Than you for taking this on @ascarola. Let us know in the discord if you need help coding this. I think the mappings look good :)

ascarola commented 1 year ago

So, today I reached out to the creator of the data (aka "The Profile") which I wish to create a dataset from. The data is licensed under Creative Commons, which requires attribution. I think he's good with using the data for the dataset; however, he'd like to have a call with someone responsible for the project to chat about it more. I think he is also very much interested in using the release internally for his organization (Cyber Risk Institute - not-for-profit - see https://cyberriskinstitute.org/the-profile/).

Can someone help me to setup a call with the organization? I'm guessing it would be with someone at LAION?

In the meantime, can someone help me to format the data into a usable dataset?

bitplane commented 1 year ago

I can't see any spreadsheet attached here. Can you attach it so I can have a peek at it please?

ascarola commented 1 year ago

Here it is, again.

On Wed, Feb 22, 2023 at 1:12 AM Gareth Davidson @.***> wrote:

I can't see any spreadsheet attached here. Can you attach it so I can have a peek at it please?

— Reply to this email directly, view it on GitHub https://github.com/LAION-AI/Open-Assistant/issues/1720#issuecomment-1439490397, or unsubscribe https://github.com/notifications/unsubscribe-auth/ASE4ROI3PBZRB27CJBNKGELWYWU6XANCNFSM6AAAAAAVAP64EQ . You are receiving this because you were mentioned.Message ID: @.***>

-- Anthony Scarola 757-418-0082

ascarola commented 1 year ago

Trying again. CRI_Profile_v1.2.1_Non-MacroEnabled_Assessment-Jan-2023.xlsx

bitplane commented 1 year ago

In the meantime, can someone help me to format the data into a usable dataset?

Okay so I downloaded it and had a look through it. I guess we just need to iterate over the data in various ways. Here's a bit of an outline of the tasks to get it done:

  1. Extract the sheets into CSV format (a one-liner to duplicate unmerged cells and another one to dump each one out)
  2. Make some prompts and response templates that we can use; boilerplate for questions and answers that we can use randomly for each one.
  3. In a first pass, make simple question and answer json trees that use the templates. Just simple Q -> A, one deep.
  4. Think about how we can add more context to make them conversation-like, like adding stuff on the beginning for context, and linking stuff together.
  5. Add some summary questions and answers about the dataset, asking what the different acronyms are all about, who issued them and so on. Just as a broader context thing to stitch it together and keep the info in one place.
  6. Then we'd get this code and put it into a huggingface repo (and here on GitHub just because)
  7. Run it to create the data, and upload it to huggingface as a dataset.
  8. Then fork this repo and add code that downloads and imports the dataset, and put it in a PR that links to and closes this issue.

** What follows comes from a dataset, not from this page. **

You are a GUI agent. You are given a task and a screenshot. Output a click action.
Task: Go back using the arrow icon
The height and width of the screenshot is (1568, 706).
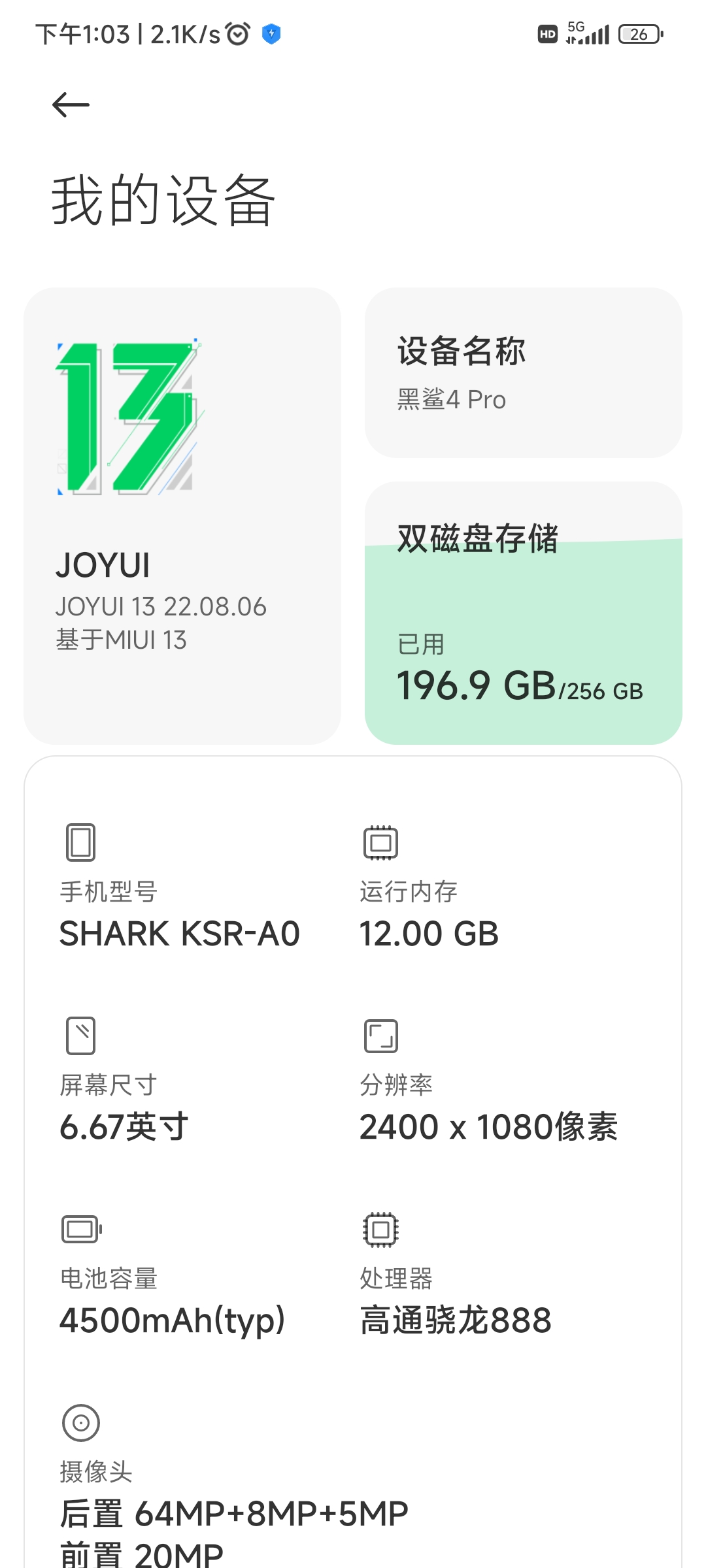[x=71, y=105]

The main blocker here would be that the license states that "no derived works" are allowed, which would make the dataset uploaded to huggingface a copyright violation.

For the attribution we could put "According to cyberriskinstitute.org", "According to data produced by CRI", "Cyber Risk Institute mappings of these standards say" into the output templates, which would preserve attribution for each of the mappings and statements. But the author would have to agree to that I guess.

The data collection efforts are a community thing and appropriate datasets will be selected later by the ML team, and if they don't want the data they'll be free to not train with it, but if the data is good they probably will. Point is it forms part of a broader data collection movement for all models and research, and isn't directly owned by the project so I doubt project leads could issue any assurances over the phone. But I'll not speak for them of course.